— GESTELLTE AUFGABE A —
Kannst du den Abschnitt der Datensätze, der mit der Zeile beginnt, die „Image resolution: width=1352“ enthält, und mit der Zeile endet, die „center [697, 300].“ enthält, in eine Markdown-Tabelle mit den Spalten „Nummer“ und „Zeile“ übertragen? Lass dabei leere Zeilen und die Bilder weg.

Follow that story: Ich verfolge die Geschichte der “Galaxie ohne Dunkle Materie” NGC 1052-DF2 nun schon eine Weile, und weiterhin beschäftigen sich die Astronomen mit ihr, weil sie eine Art Lackmustest für die Dunkle Materie und konkurrierende alternative Theorien ist.
Nochmal kurz rekapituliert: Pieter van Dokkum vermeldete im März 2018, anhand der langsamen Bewegung der Kugelsternhaufen um die sehr schwach leuchtende ultradiffuse Zwerggalaxie NGC 1052-DF21 nachgewiesen zu haben, dass die Galaxie eine sehr geringe Gesamtmasse hat (leuchtende + Dunkle Materie). Stellt man dieser die aus der Helligkeit ihrer Sterne geschätzte leuchtende Masse gegenüber, so seien beide von gleicher Größenordnung, was sehr ungewöhnlich ist, weil Galaxien üblicherweise erheblich mehr Dunkle Materie enthalten als leuchtende. Dies würde, so van Dokkum, belegen, dass Dunkle Materie und leuchtende Materie wirklich unterschiedliche Quellen haben und somit in verschiedenen Mischungsverhältnissen im Weltall vorkommen können, womit sich alternative Gravitationstheorien (sprich: MOND) erledigt hätten.

— GESTELLTE AUFGABE B —
Kannst du aus dem Text über die Galaxie NGC 1052-DF2 den Teil wörtlich abschreiben, der mit den Worten „Follow that story: Ich“ beginnt und mit „alternative Theorien ist.“ endet?

— MATERIAL ZUR AUFGABE —
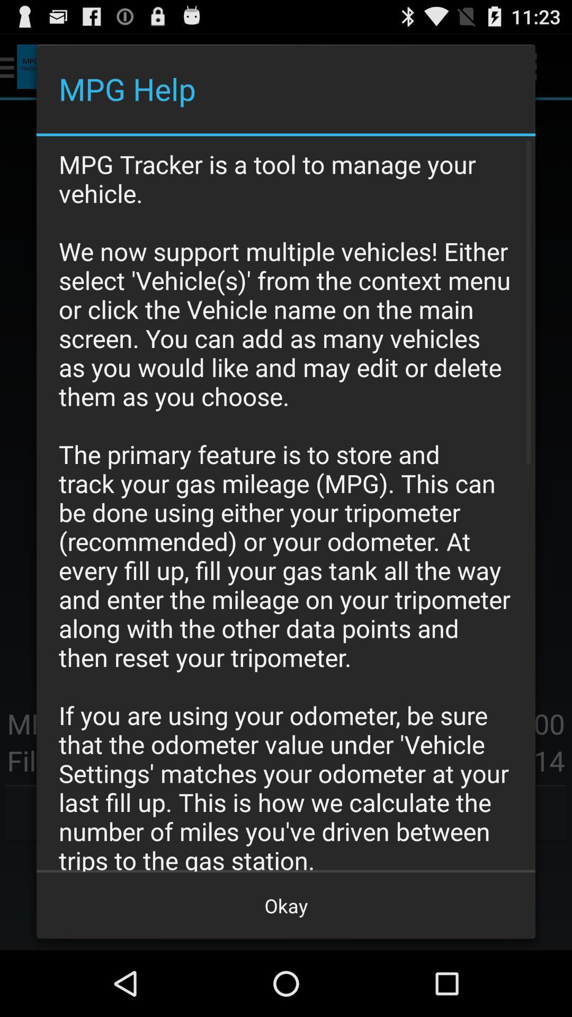  I want to click on the okay at the bottom, so click(286, 904).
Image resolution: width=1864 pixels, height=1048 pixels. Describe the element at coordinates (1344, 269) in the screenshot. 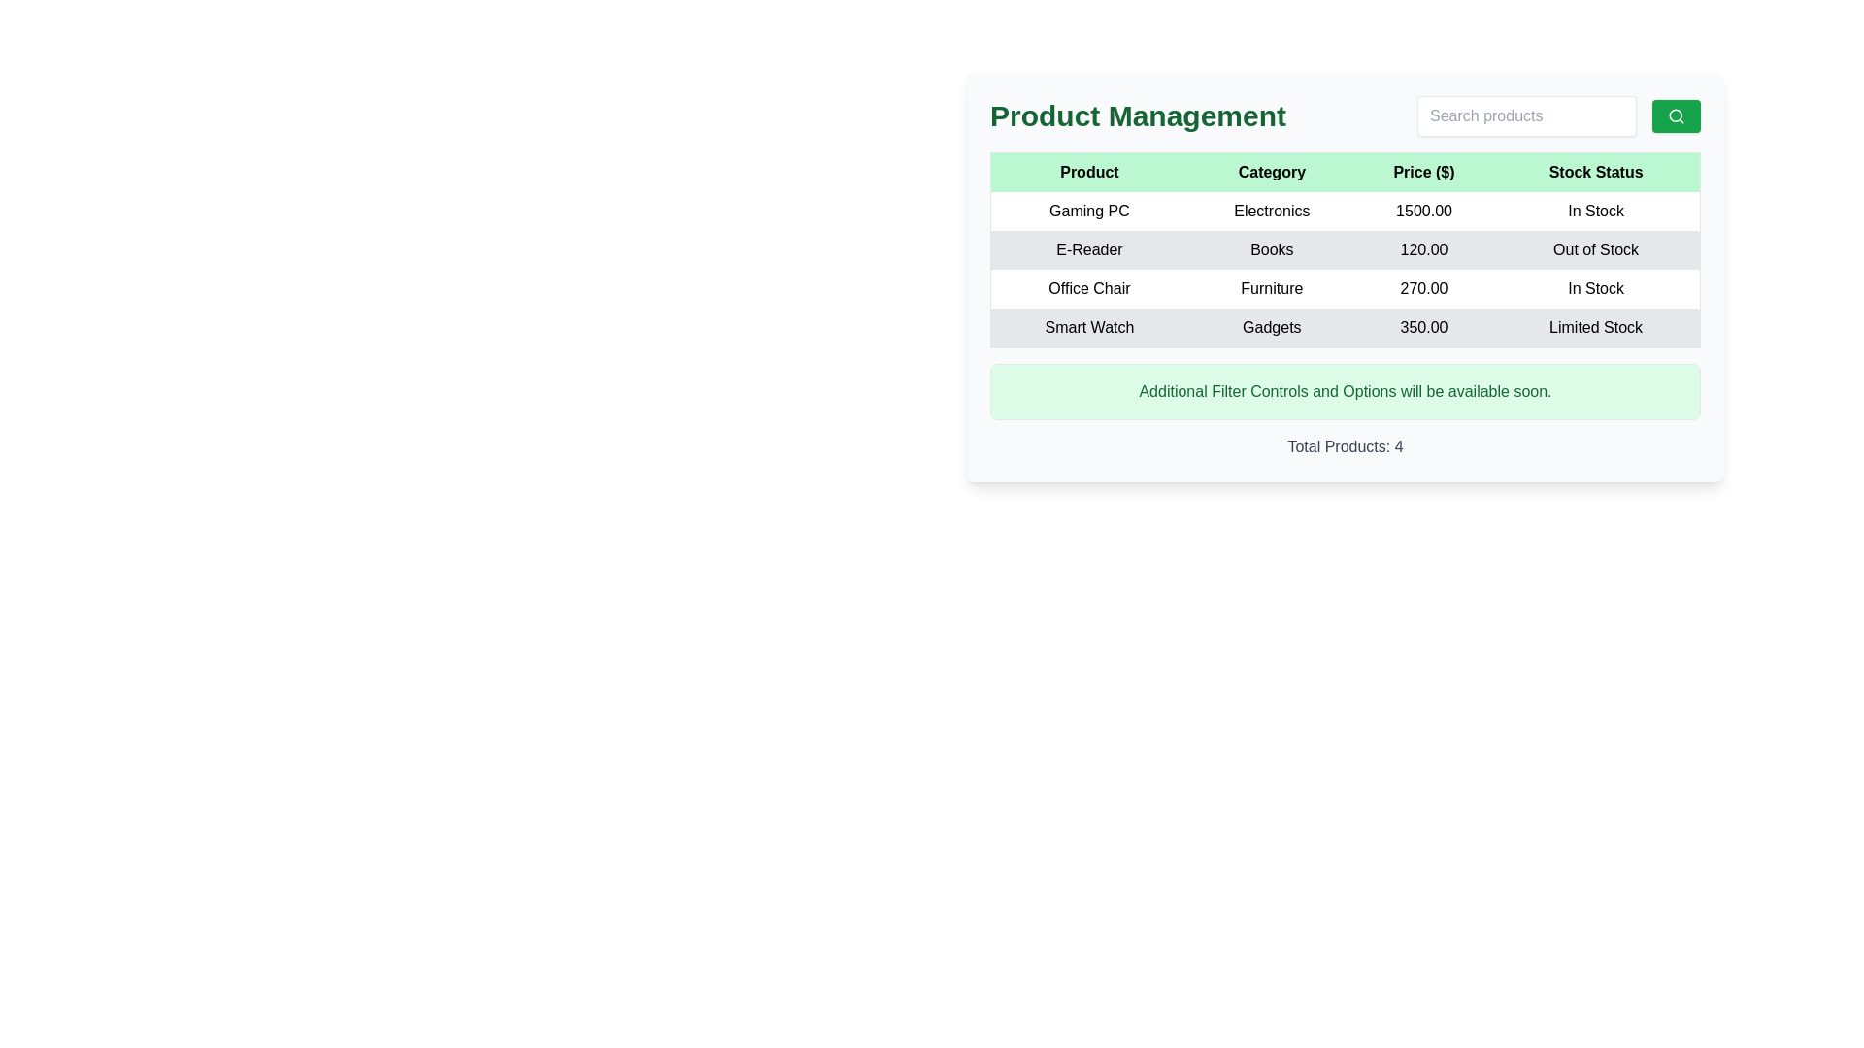

I see `the second row in the table that contains the text 'E-Reader', 'Books', '120.00', and 'Out of Stock'` at that location.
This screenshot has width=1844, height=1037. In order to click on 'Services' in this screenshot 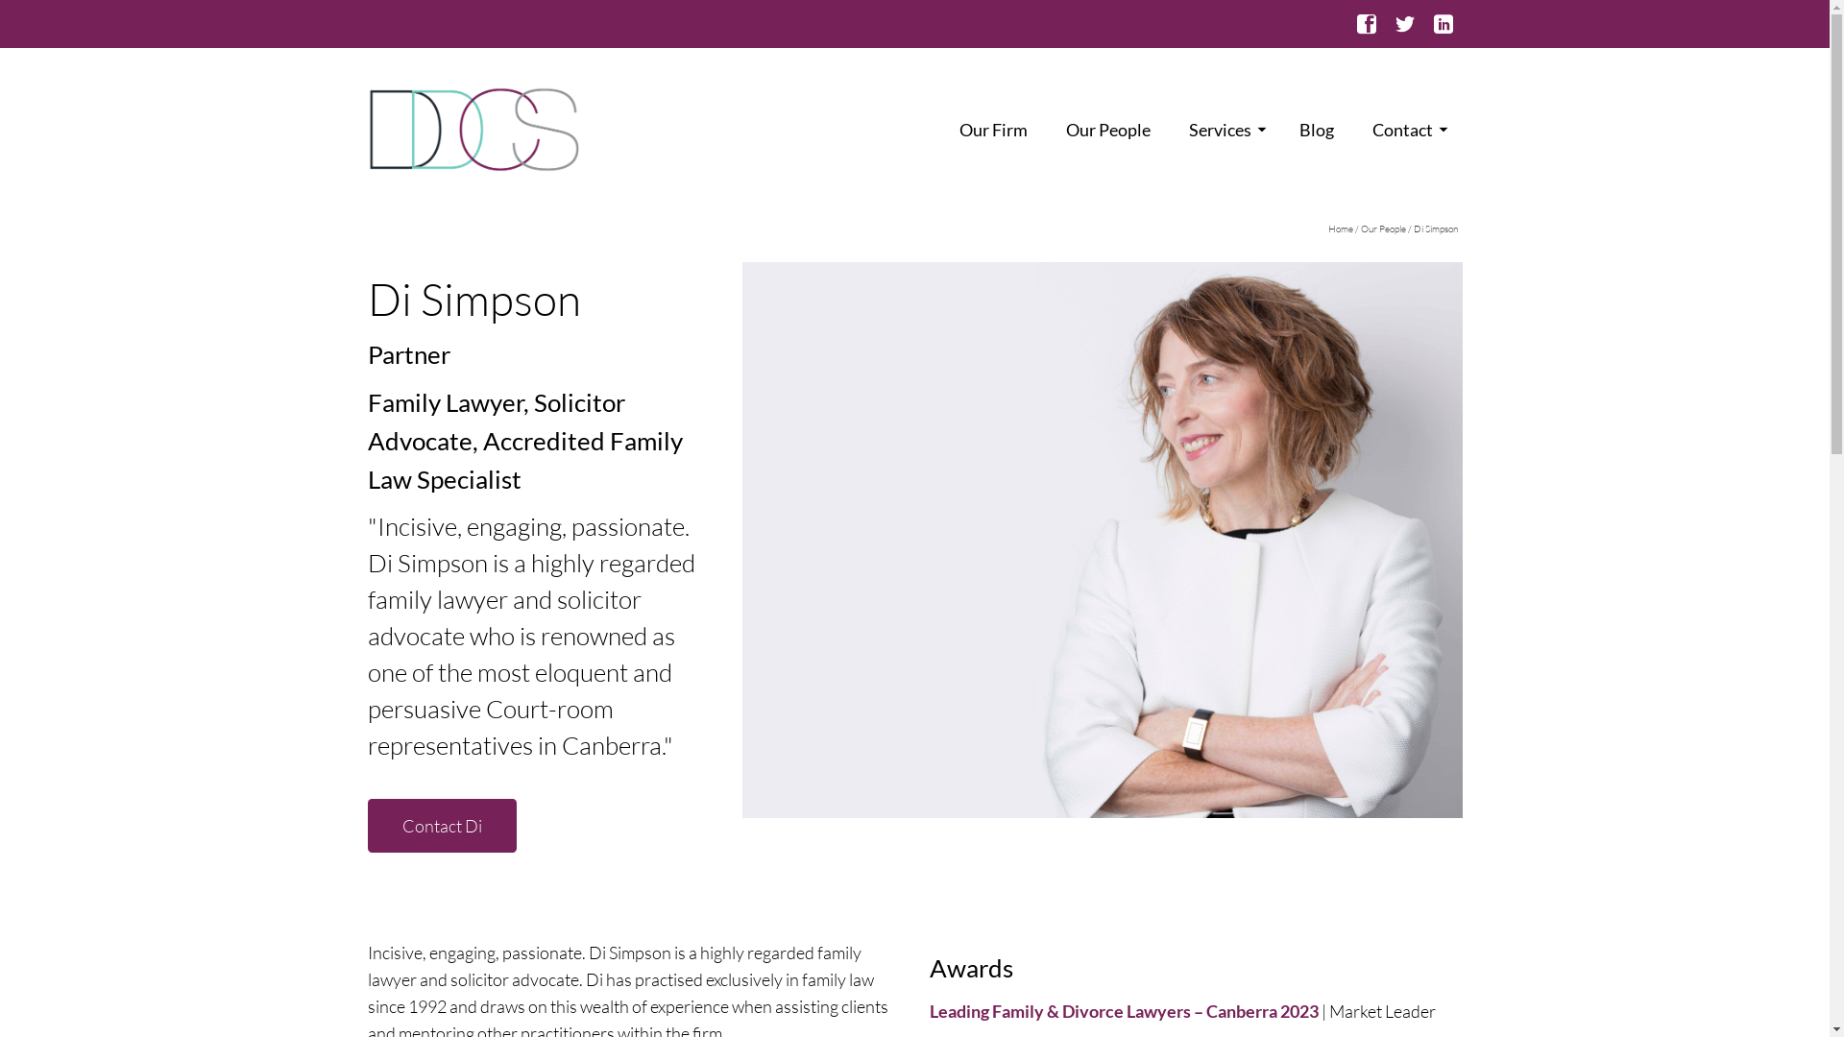, I will do `click(1223, 130)`.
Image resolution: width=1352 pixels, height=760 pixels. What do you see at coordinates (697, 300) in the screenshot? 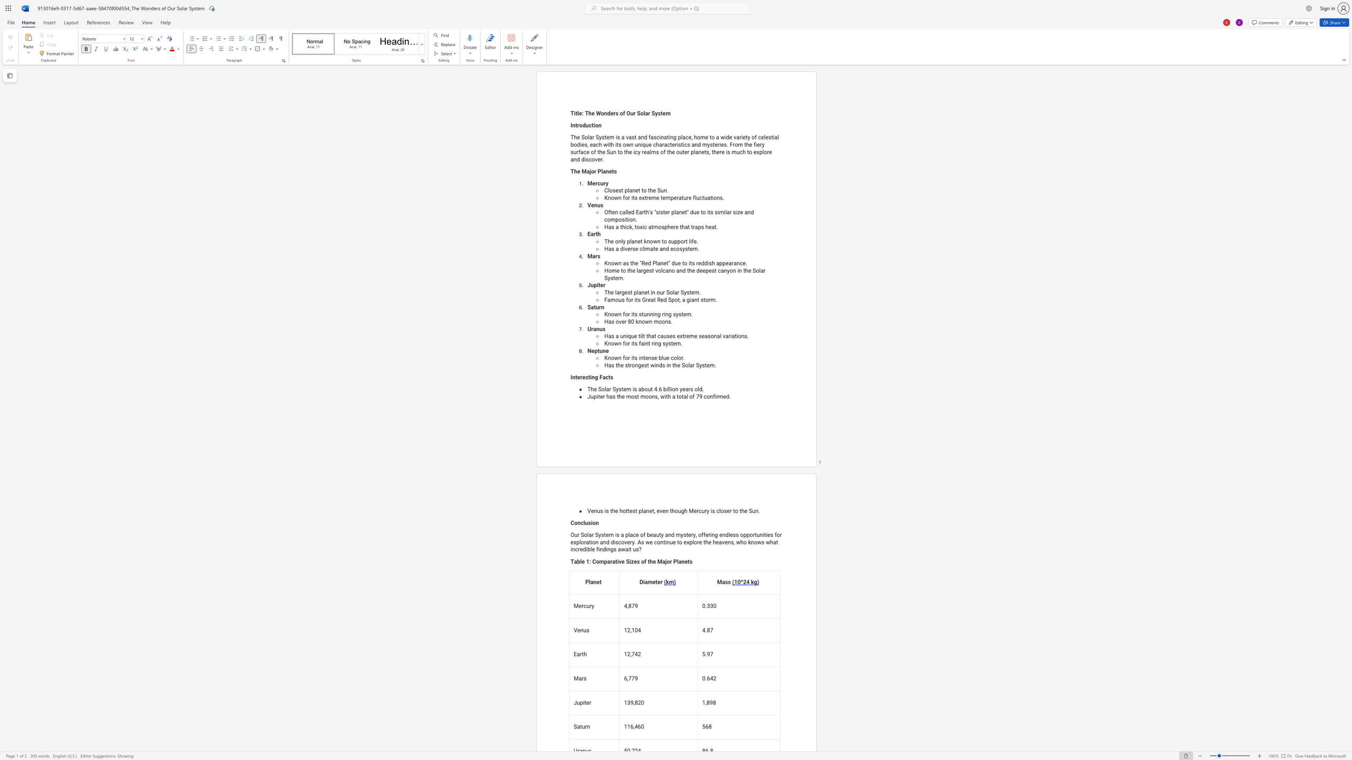
I see `the subset text "t stor" within the text "Famous for its Great Red Spot, a giant storm."` at bounding box center [697, 300].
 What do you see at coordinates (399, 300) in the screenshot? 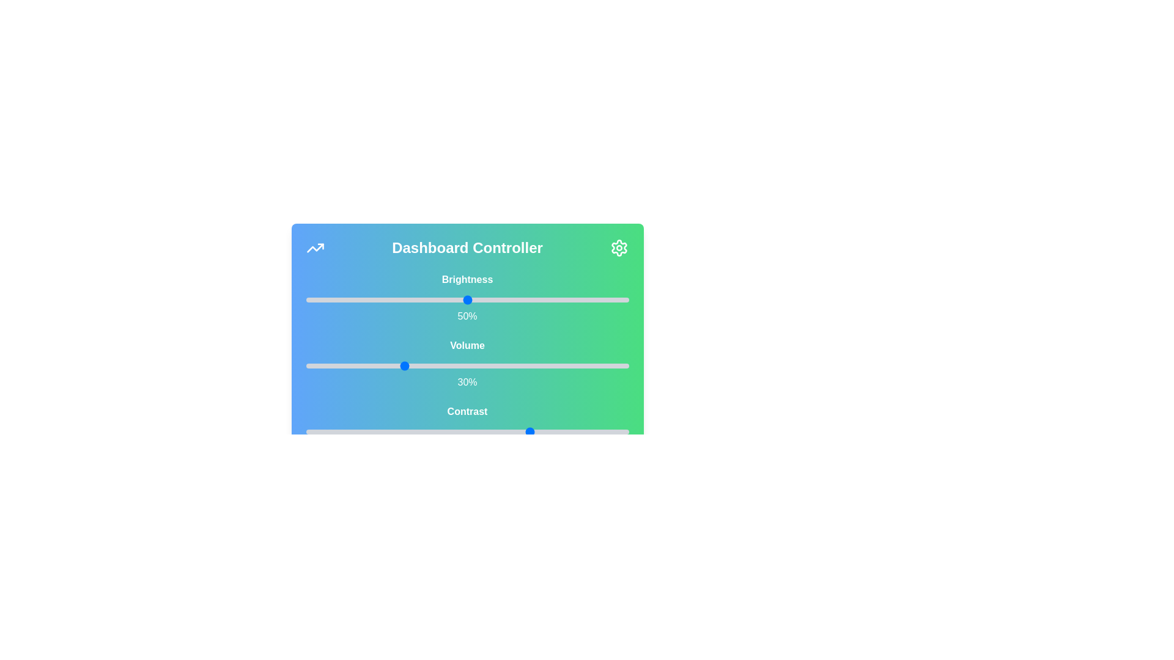
I see `the brightness slider to 29%` at bounding box center [399, 300].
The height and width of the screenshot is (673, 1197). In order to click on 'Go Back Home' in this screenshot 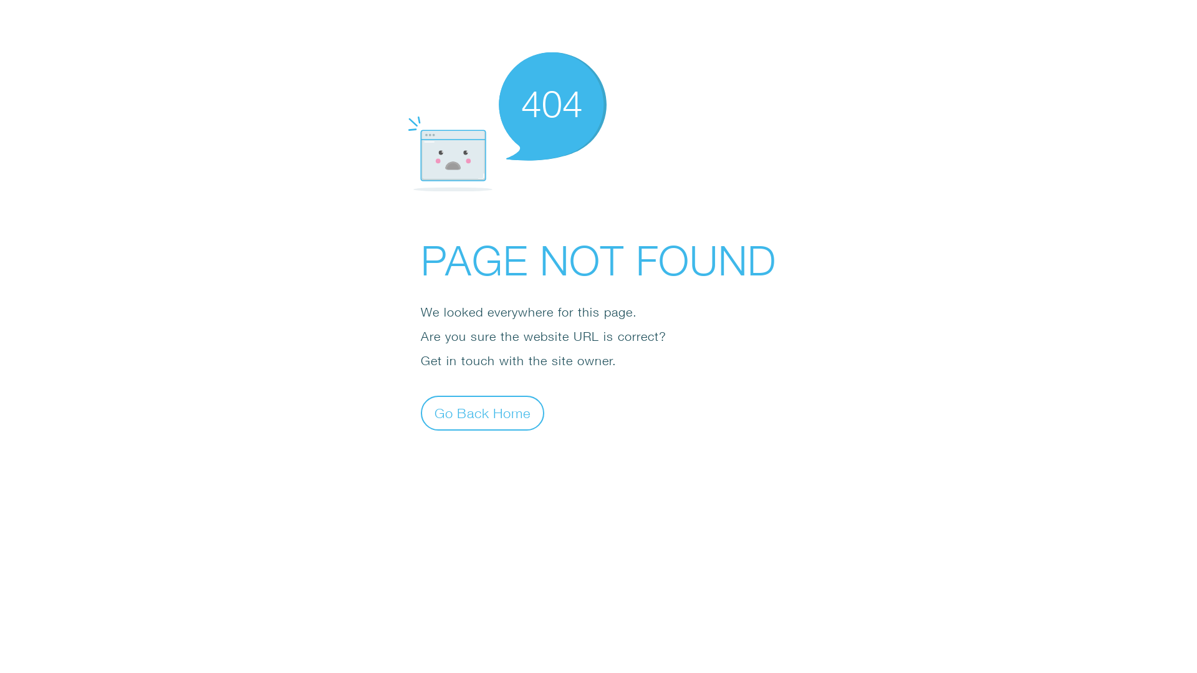, I will do `click(481, 413)`.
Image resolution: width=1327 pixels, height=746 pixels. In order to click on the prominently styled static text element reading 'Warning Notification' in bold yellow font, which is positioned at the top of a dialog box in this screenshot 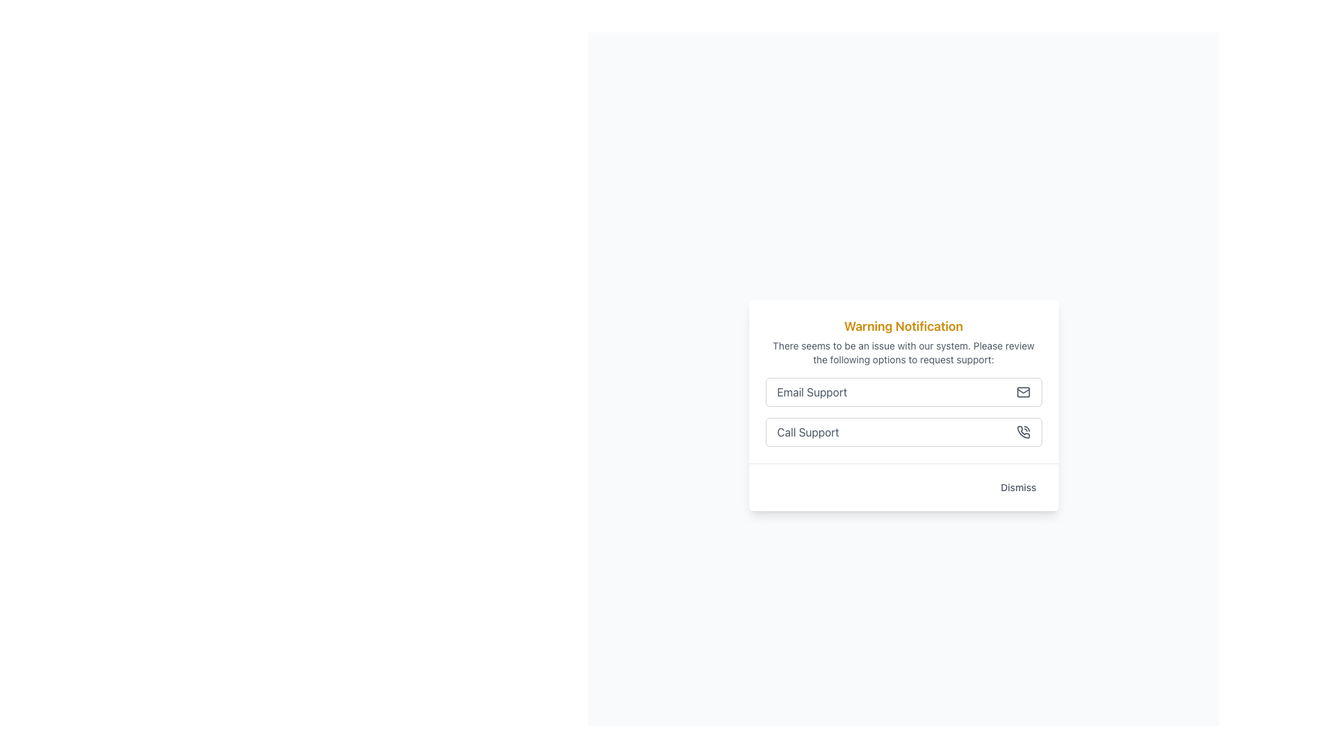, I will do `click(903, 326)`.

— ENDERGEBNIS A —
| Nummer | Zeile |
|---|---|
| 1 | Image resolution: width=1352 pixels, height=760 pixels. What do you see at coordinates (697, 300) in the screenshot?  |
| 2 | I see `the subset text "t stor" within the text "Famous for its Great Red Spot, a giant storm."` at bounding box center [697, 300]. |

— ENDERGEBNIS B —
Follow that story: Ich verfolge die Geschichte der “Galaxie ohne Dunkle Materie” NGC 1052-DF2 nun schon eine Weile, und weiterhin beschäftigen sich die Astronomen mit ihr, weil sie eine Art Lackmustest für die Dunkle Materie und konkurrierende alternative Theorien ist.